An administrator has been working within an organization for over 10 years. He has moved between different IT divisions within the company and has retained privileges from each of the jobs that he's had during his tenure. Recently, supervisors admonished him for making unauthorized changes to systems. He once again made an unauthorized change that resulted in an unexpected outage and management decided to terminate his employment at the company. He came back to work the following day to clean out his desk and belongings, and during this time he installed a malicious script that was scheduled to run as a logic bomb on the first day of the following month. The script will change administrator passwords, delete files, and shut down over 100 servers in the datacenter. What could have discovered problems with this user's account while he was employed

Answer 1

User roles and access authorization

(Explanation of this question is given below in the explanation section.

Step-by-step explanation:

As noted in question that a terminated employee comeback in office and installed some malicious script on a computer that was scheduled to run a logic bomb on the first day of the following month. And, that script will change administrator passwords, delete files, and shut down over 100 servers in the data center.

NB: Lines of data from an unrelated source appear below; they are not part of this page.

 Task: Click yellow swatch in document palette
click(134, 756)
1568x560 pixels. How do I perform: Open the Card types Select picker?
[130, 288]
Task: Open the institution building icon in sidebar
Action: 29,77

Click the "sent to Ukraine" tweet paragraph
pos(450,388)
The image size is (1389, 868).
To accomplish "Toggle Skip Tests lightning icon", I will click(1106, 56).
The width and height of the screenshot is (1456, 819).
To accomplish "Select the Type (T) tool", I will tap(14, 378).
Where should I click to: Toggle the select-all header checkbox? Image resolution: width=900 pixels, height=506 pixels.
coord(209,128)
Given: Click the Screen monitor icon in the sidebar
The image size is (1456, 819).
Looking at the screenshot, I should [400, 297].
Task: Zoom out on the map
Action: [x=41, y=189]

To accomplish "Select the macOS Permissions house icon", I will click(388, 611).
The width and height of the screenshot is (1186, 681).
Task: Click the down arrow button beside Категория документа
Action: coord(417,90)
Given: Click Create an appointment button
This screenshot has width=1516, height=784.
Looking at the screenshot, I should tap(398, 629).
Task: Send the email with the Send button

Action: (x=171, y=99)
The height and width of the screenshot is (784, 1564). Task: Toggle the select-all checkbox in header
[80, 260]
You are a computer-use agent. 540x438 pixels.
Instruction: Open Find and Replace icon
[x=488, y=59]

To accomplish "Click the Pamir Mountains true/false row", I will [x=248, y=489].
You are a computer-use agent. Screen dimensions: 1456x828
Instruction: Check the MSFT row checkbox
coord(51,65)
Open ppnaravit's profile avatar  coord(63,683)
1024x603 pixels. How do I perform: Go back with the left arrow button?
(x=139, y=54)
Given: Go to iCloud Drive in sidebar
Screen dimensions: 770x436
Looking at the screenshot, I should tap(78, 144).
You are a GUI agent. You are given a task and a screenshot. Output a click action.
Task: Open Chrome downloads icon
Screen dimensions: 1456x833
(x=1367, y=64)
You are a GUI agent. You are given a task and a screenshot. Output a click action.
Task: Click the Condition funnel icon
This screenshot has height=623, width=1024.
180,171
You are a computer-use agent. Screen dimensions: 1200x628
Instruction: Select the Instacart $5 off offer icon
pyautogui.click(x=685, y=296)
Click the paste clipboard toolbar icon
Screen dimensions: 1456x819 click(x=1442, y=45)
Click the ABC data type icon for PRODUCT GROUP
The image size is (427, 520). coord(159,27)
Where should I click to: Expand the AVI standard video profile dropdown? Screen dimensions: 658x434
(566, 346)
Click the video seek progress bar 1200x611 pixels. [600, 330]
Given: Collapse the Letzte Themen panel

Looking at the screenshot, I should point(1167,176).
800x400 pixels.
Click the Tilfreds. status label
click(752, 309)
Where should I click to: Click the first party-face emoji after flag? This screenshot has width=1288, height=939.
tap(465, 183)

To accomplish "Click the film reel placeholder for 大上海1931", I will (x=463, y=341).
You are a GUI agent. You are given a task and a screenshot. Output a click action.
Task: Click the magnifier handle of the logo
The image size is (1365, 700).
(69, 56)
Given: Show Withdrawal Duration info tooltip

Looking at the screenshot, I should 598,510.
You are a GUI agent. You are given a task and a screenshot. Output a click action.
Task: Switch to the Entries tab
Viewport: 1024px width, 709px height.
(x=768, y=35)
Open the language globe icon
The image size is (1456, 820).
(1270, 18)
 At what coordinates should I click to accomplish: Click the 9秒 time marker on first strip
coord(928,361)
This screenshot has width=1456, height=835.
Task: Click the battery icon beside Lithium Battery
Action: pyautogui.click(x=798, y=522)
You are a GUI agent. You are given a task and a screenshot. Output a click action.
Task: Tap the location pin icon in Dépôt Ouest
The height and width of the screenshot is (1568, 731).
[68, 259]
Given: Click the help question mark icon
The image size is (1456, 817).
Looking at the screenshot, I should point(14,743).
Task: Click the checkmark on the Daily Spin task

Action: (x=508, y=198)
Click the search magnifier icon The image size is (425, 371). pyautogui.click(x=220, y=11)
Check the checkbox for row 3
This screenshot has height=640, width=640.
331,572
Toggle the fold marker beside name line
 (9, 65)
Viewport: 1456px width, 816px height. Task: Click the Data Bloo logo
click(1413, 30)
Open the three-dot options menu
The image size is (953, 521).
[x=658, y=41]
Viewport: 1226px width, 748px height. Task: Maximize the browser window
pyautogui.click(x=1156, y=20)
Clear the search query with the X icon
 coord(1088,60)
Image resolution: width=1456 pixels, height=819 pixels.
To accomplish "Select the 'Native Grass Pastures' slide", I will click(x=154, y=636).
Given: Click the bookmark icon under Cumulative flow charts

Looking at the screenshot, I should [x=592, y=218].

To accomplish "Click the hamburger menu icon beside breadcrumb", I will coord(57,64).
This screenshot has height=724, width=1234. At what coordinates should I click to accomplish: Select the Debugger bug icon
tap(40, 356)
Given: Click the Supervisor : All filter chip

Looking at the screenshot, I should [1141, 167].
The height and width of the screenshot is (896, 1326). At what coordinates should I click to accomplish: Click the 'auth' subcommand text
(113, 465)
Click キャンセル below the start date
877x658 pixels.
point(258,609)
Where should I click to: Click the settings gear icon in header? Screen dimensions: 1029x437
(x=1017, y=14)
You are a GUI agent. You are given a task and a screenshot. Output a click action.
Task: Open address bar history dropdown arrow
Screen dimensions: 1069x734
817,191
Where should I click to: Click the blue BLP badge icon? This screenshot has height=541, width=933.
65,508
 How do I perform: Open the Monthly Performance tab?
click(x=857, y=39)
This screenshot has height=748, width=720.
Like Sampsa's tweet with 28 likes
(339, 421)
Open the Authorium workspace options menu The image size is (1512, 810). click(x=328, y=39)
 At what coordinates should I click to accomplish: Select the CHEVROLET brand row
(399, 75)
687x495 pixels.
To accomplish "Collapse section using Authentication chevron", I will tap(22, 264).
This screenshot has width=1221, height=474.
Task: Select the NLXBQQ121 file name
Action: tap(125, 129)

The following problem can be with that account

• Unauthorized user access and privileges

The user may be given unauthorized access to system resources. If a user has unauthorized access to system resource then he can modify or destroy the system function easily.

• The firewall may be disabled to detect the malicious script

The firewall should be enabled to detect such types of attack from unauthorized access to the system

• Role

May be user role is not defined properly. If role would be defined according to user role then there are very fewer chances in doing unauthorized changes in the system that will result in an unexpected outage.